NLTK debug记录——"[nltk_data] Error loading xxx"下载数据集失败
问题:运行nltk.download("xxx")时遇到连接下载失败Error
解决:
- 在gitee上下载对应的.zip词库包(如,nltk_data/pakages/copora/目录下的下载链接);
- NLTK下载数据集时会自动搜索某些以./nltk_data/为结尾的目录(见附注),找到一个这样的目录并确保自己有写这个目录的权限,如果上一层目录下没有nltk_data文件夹就新建一个名为nltk_data的文件夹,将1. 中下载的.zip文件上传到./nltk_data/下,重新运行代码即可。
【附注】找到nltk下载数据集时会搜索和存放的目录:
查看nltk的安装目录下的downloader.py下载代码,
vim ~/.local/lib/python3.8/site-packages/nltk/downloader.py
发现下载数据集的函数的注释中有以下备选目录:
``/usr/share/nltk_data``, ``/usr/local/share/nltk_data``,
``/usr/lib/nltk_data``, ``/usr/local/lib/nltk_data``, ``~/nltk_data``
... ... def default_download_dir(self): """ Return the directory to which packages will be downloaded by default.
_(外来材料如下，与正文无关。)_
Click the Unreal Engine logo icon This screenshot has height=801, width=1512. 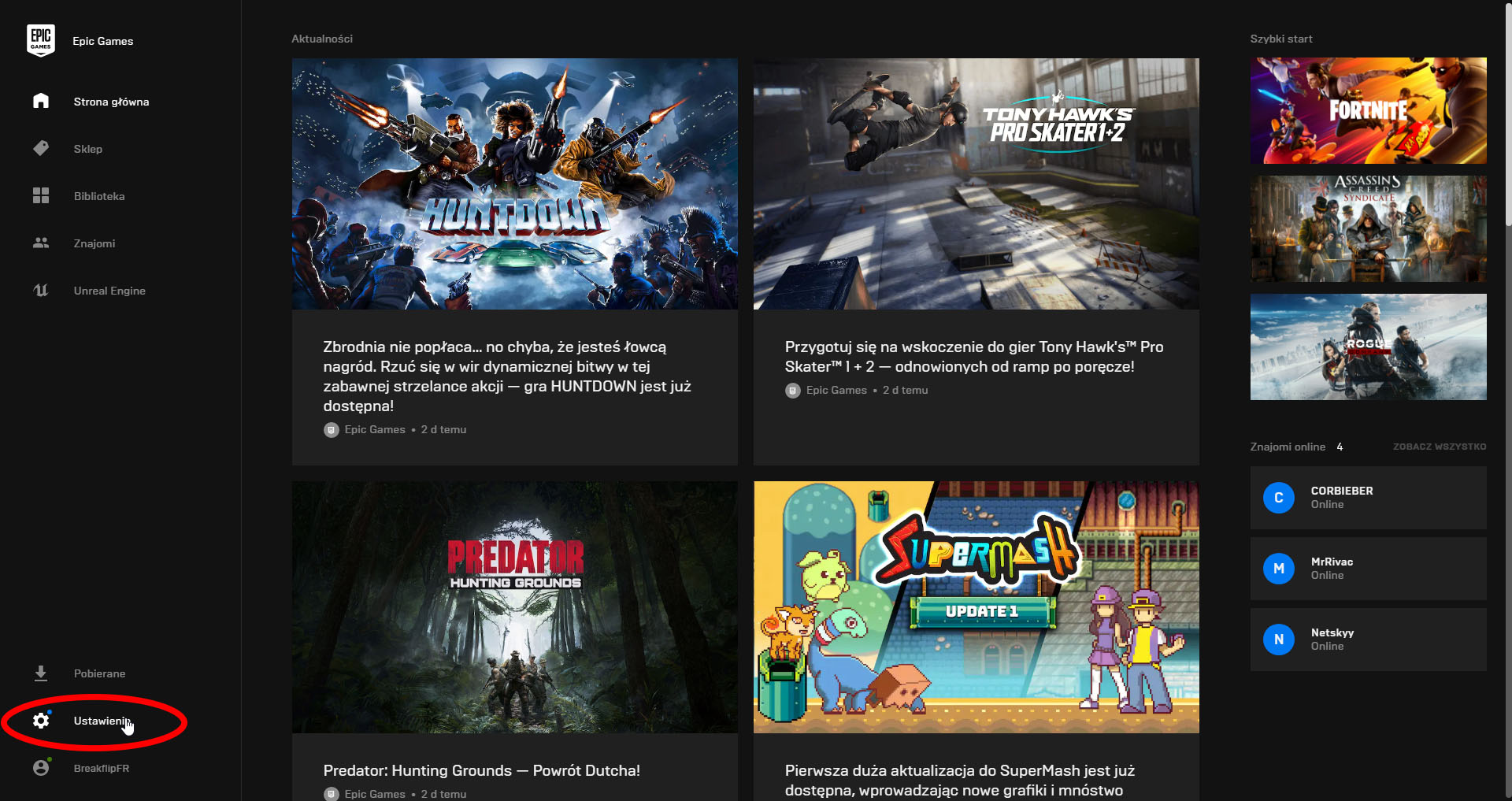41,290
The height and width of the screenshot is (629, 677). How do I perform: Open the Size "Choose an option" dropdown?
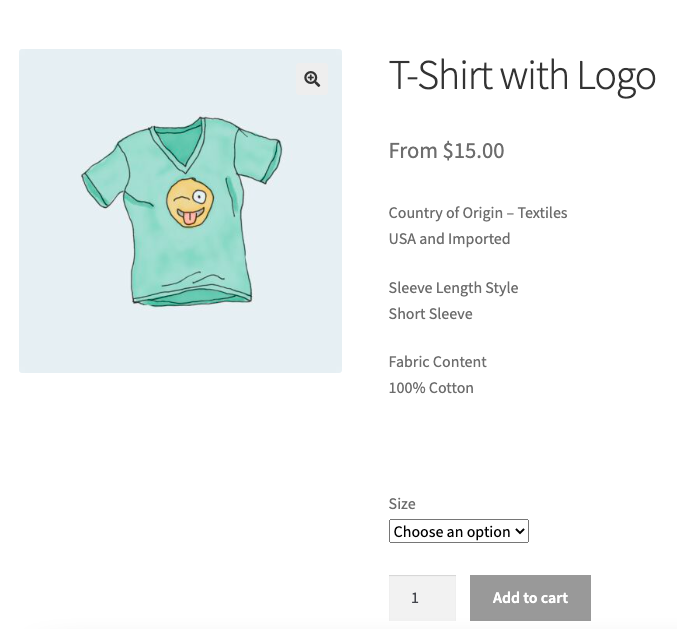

This value can be overridden using the constructor, or on a case-by-case basis using the ``download_dir`` argument when calling ``download()``. On Windows, the default download directory is ``PYTHONHOME/lib/nltk``, where *PYTHONHOME* is the directory containing Python, e.g. ``C:\\Python25``. On all other platforms, the default directory is the first of the following which exists or which can be created with write permission: ``/usr/share/nltk_data``, ``/usr/local/share/nltk_data``, ``/usr/lib/nltk_data``, ``/usr/local/lib/nltk_data``, ``~/nltk_data``. """ ... ...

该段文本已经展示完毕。